Wenn ich die Idee gehabt hätte, einen Shooter im postapokalyptischen Russland zu produzieren, in dem es vor Radioaktivität, Mutanten und Unmenschlichkeit nur so wimmelt, wäre die Moskauer Metro wohl das letzte Setting, das mir einfallen würde. Mit fensterlosen Gängen, spürbarem Elend und Parallelgesellschaften auf den unterschiedlichen U-Bahn-Linien war Metro 2033 damals ein kleines Survival-Juwel, das sich nicht vorwerfen lassen musste, aktuellen Trends hinterherzulaufen.

* * *

** Aufgabe A **
Welches Setting wäre laut dem Artikel über Metro 2033 das letzte, das einem für einen postapokalyptischen Shooter in Russland einfallen würde?
** Aufgabe B **
Nimm den Artikel über Metro 2033 nach seinem letzten Satz wieder auf und schreib ihn weiter.

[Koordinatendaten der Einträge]

* * *

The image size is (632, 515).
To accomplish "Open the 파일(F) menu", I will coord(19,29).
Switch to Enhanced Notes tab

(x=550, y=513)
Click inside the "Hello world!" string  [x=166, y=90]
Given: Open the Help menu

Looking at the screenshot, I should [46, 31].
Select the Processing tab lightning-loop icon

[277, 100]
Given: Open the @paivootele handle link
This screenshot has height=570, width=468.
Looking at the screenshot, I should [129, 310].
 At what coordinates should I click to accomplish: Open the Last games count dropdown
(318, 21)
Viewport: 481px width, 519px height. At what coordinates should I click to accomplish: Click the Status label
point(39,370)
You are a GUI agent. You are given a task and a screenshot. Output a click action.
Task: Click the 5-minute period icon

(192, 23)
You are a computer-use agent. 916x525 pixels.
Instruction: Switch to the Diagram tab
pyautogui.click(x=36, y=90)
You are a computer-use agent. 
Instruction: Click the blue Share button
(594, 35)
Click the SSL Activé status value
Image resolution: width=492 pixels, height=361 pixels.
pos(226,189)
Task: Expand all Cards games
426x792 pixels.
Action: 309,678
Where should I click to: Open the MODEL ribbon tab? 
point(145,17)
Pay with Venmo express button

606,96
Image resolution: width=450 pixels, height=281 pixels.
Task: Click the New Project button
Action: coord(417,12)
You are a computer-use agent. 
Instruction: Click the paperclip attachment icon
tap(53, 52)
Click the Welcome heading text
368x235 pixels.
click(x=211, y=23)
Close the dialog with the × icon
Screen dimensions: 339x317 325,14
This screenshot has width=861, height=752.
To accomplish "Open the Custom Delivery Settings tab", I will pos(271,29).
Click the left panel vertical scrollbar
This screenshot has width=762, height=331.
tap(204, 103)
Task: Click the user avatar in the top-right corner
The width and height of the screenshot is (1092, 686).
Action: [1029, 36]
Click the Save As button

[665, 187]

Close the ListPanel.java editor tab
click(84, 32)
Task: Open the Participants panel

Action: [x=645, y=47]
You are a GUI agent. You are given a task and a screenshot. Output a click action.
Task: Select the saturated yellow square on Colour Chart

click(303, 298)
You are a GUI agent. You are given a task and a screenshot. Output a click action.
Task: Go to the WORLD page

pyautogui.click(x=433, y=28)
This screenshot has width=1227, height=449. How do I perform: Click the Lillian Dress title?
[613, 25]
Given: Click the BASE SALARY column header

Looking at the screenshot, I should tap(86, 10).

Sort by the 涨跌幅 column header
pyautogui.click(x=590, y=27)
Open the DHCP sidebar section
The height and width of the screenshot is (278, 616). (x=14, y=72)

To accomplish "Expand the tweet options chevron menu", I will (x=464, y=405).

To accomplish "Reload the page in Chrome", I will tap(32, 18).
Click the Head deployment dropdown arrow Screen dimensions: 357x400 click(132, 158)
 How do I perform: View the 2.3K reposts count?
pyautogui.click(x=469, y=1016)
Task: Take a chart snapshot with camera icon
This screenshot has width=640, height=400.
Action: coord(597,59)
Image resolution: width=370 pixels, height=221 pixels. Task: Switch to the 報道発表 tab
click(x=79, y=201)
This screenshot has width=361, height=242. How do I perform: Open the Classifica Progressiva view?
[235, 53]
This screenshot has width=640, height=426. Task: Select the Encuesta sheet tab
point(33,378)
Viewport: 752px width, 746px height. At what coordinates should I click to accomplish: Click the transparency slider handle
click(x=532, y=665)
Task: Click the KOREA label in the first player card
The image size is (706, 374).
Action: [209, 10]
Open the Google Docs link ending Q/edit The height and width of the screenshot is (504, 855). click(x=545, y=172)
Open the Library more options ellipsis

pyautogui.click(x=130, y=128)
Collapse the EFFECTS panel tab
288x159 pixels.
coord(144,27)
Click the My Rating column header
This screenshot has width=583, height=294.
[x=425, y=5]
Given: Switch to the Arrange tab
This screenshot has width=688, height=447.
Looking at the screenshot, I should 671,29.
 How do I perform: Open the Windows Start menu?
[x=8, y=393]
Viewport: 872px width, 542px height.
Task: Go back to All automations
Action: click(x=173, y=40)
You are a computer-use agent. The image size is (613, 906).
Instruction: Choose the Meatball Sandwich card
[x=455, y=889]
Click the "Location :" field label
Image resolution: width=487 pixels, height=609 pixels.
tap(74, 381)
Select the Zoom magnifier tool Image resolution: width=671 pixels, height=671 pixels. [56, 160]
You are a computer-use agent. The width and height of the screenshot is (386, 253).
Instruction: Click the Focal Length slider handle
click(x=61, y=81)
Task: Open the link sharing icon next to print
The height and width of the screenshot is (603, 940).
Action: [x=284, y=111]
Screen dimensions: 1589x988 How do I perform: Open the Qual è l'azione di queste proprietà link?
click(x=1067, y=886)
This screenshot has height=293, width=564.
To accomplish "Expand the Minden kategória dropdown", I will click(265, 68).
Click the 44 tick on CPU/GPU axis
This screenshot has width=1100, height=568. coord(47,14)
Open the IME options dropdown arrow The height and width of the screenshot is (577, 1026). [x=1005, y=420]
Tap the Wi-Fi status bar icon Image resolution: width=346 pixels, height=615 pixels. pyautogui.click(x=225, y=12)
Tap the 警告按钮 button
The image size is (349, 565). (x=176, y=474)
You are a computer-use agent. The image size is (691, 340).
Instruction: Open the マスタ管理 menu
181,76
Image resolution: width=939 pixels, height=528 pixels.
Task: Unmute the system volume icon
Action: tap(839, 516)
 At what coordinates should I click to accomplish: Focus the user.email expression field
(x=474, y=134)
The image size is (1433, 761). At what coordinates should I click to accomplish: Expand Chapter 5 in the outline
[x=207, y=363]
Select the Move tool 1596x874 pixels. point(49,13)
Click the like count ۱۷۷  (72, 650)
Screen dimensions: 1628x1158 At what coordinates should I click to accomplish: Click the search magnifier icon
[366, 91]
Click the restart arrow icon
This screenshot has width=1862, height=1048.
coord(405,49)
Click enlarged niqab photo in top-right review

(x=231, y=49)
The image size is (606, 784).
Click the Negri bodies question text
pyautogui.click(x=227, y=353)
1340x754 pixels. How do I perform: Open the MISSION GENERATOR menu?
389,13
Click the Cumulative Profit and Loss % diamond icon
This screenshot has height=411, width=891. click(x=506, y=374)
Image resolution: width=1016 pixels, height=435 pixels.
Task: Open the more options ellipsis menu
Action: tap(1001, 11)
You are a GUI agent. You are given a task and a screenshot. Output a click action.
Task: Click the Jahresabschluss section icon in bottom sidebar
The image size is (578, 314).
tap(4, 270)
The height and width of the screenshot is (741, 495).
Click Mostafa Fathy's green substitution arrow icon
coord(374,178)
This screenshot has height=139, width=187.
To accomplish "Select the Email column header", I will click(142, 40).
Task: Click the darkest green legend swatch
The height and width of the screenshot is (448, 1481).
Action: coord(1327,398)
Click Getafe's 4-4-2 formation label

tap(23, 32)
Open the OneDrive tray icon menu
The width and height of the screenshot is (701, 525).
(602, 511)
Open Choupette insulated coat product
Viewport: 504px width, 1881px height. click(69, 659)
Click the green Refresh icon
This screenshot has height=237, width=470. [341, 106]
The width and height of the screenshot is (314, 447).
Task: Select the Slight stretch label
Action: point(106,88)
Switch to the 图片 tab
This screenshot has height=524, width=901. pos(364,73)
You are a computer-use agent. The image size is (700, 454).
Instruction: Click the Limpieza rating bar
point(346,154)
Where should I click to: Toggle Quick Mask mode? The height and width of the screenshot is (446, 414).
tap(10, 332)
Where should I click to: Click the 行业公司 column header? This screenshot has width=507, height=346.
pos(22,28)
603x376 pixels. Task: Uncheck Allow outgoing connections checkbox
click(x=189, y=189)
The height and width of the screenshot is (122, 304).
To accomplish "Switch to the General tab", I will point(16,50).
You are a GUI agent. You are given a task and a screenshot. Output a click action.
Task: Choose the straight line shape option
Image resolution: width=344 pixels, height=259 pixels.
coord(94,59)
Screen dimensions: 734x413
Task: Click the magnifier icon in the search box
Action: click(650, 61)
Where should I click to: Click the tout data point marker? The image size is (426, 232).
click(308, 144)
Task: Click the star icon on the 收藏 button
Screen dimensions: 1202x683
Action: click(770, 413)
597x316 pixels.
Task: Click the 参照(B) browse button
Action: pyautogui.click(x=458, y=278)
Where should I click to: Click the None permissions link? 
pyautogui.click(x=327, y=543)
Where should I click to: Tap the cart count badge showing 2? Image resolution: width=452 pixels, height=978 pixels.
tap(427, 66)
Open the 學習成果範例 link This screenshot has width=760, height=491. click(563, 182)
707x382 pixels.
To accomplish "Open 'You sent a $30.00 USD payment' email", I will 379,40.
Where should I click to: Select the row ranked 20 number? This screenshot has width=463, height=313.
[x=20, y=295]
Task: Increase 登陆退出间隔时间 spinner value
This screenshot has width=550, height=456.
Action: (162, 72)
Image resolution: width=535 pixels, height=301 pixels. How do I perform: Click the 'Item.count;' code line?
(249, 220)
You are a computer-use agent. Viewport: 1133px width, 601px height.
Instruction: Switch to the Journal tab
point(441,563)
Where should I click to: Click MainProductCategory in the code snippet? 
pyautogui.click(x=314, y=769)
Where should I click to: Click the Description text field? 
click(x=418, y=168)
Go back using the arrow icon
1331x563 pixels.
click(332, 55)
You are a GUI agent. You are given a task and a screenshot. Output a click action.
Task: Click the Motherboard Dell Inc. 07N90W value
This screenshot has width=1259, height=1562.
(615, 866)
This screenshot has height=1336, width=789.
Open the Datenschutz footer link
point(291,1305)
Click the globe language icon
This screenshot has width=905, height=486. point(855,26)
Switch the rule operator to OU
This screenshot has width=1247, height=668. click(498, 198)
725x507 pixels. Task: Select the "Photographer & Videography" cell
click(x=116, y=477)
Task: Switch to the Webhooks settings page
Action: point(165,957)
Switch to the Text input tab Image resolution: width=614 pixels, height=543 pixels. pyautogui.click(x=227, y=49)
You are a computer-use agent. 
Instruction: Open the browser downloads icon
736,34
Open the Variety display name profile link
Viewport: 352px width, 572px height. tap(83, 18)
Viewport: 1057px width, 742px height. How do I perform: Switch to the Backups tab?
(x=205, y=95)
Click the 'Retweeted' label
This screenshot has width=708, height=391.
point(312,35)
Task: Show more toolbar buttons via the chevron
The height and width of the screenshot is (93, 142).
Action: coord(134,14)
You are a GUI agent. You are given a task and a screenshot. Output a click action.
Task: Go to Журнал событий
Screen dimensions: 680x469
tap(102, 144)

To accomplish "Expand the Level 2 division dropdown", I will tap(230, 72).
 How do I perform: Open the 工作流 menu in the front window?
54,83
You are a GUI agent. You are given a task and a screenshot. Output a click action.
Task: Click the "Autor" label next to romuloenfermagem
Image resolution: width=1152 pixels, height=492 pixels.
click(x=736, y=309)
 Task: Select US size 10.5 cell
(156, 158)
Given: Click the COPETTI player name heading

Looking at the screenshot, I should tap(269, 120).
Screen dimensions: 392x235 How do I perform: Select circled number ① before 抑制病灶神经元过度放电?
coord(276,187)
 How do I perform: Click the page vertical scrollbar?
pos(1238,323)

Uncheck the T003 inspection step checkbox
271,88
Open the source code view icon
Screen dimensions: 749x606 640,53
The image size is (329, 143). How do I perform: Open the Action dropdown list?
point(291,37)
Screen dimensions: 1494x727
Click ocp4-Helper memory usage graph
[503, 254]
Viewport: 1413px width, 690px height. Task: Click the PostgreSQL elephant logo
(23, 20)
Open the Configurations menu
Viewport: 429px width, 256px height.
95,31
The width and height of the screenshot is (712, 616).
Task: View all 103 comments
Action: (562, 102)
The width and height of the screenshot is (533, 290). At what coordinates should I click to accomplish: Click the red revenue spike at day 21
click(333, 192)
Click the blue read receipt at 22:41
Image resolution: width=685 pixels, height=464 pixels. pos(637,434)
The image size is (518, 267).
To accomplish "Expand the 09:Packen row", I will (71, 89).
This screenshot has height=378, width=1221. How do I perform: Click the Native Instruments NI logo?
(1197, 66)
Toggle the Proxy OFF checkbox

* * *

** Ausgabe A **
Die Moskauer Metro.

** Ausgabe B **
Endlich mehr Apokalypse
Aber die Moderne nagte bisher noch an jeder Tradition und deswegen dürfen wir in Metro: Exodus nun an den Ticketschaltern vorbei und dauerhaft raus an die gar nicht mal so frische Luft. Das neue 4A Games-Projekt soll das bisher größte Spiel der russischen Entwickler werden. Und mit Größe ist hier ganz klar die halboffene Spielwelt gemeint, die jede Klaustrophobie der Vorgänger vergessen macht. So schön das Erkunden des dauerkalten Ödlands aber auch ist, ein wenig schade ist die neue Ausrichtung alle mal.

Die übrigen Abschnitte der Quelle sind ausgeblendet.